Most, if not all mobile companies operating in the emerging markets, still work on a prepaid basis. Account holders need to acquire scratch cards or vouchers with cash or bank cards, to purchase mobile credit - otherwise known as airtime - for the use of their services.

The distribution and sales of these vouchers are not handled directly by the carriers, but rather, through a network of agents that have developed and grown as the networks expand from urban to suburban, and eventually filter through to rural areas.  The acceleration of this ecosystem provides economic opportunities to small businesses, who benefit from capturing the retail footfall associated with a continuous need for airtime.

Airtime, or mobile credit, is an interesting concept as airtime does not expire, provided it is on an active mobile phone line. There is no devaluation - actually, it is quite the opposite, as the credit can appreciate in value - and is neither prone to political influence, nor affected by the price of commodities.  In many ways, airtime could be described as a stable ‘currency’, albeit with limitations: it can only be used for services such as calls, SMS, or data on the carrier network from which it was purchased.

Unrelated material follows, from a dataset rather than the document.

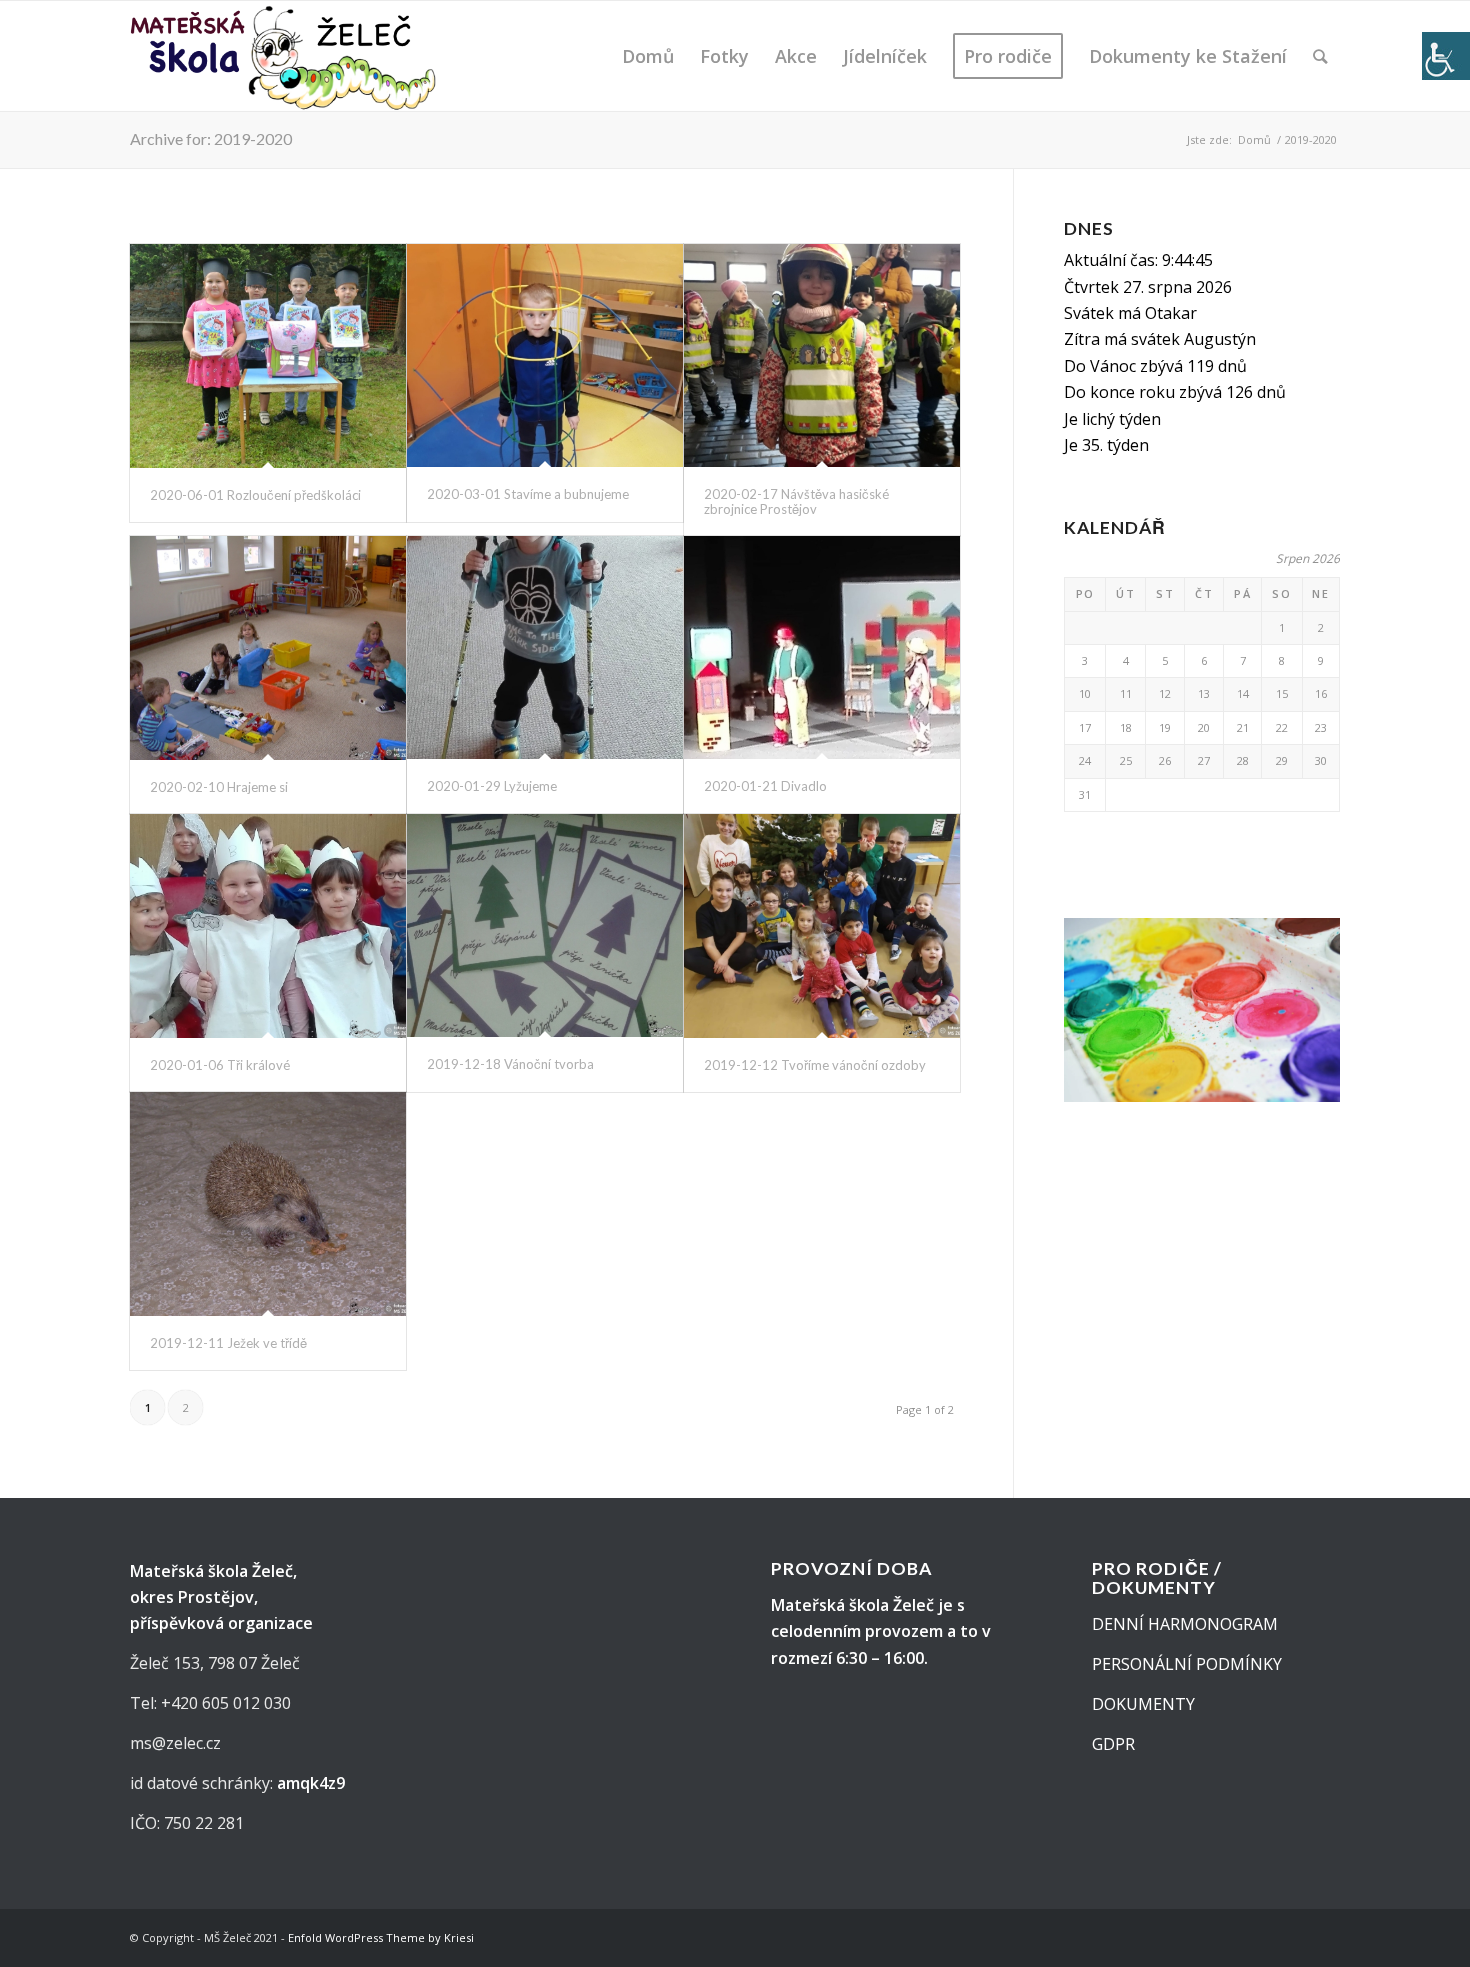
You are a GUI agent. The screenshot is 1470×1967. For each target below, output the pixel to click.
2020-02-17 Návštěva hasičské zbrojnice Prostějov (796, 501)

Within many remote communities, airtime has long been used as an alternative to cash for those with limited, or no access to a basic banking infrastructure.  The ease of transferring credit between phones - if both users are on the same network - is safer than cash, simply because airtime can be authenticated.  In addition, a carrier credit notification proves to be much more effective when faced with verifying the authenticity of notes.

One might well ask why airtime credit isn’t used as cash.  In East Africa, airtime has been accepted as legal tender since 2009, with the introduction of the M-Pesa payment solution from Safaricom impacting the economies across this region.  In fact, The World Bank estimates that access to some form of mobile money can bring an increase of 2% to national (GDP) gross national product.  It is remarkable that this solution has been around for over a decade, lifting hundreds of thousands out of poverty to become part of a mobile banking community.  And yet, hundreds of millions of people still don’t have access to such a service, unwillingly becoming part of a two-tier society: the disenfranchised part of the population, also known as The Great Unbanked.

It is not difficult to look at the nature of this imbalance and envision the potential for global growth across the unbanked economy.  For the banking industry, controlling the lion’s share of the monetary system conflicts with mobile carriers who have the platform to develop mobile money services, but lack the banking licence to operate.

The competitive explosion of opportunity between these two industries, with their powerful lobbies and race to winner-takes-all, is in fact the cause of the slow, or non-proliferation, of alternative money solutions in the markets that need it the most.  The banking sector and the communications industries are going to have to work together and understand each other better if the recent rise of money mobile is to continue.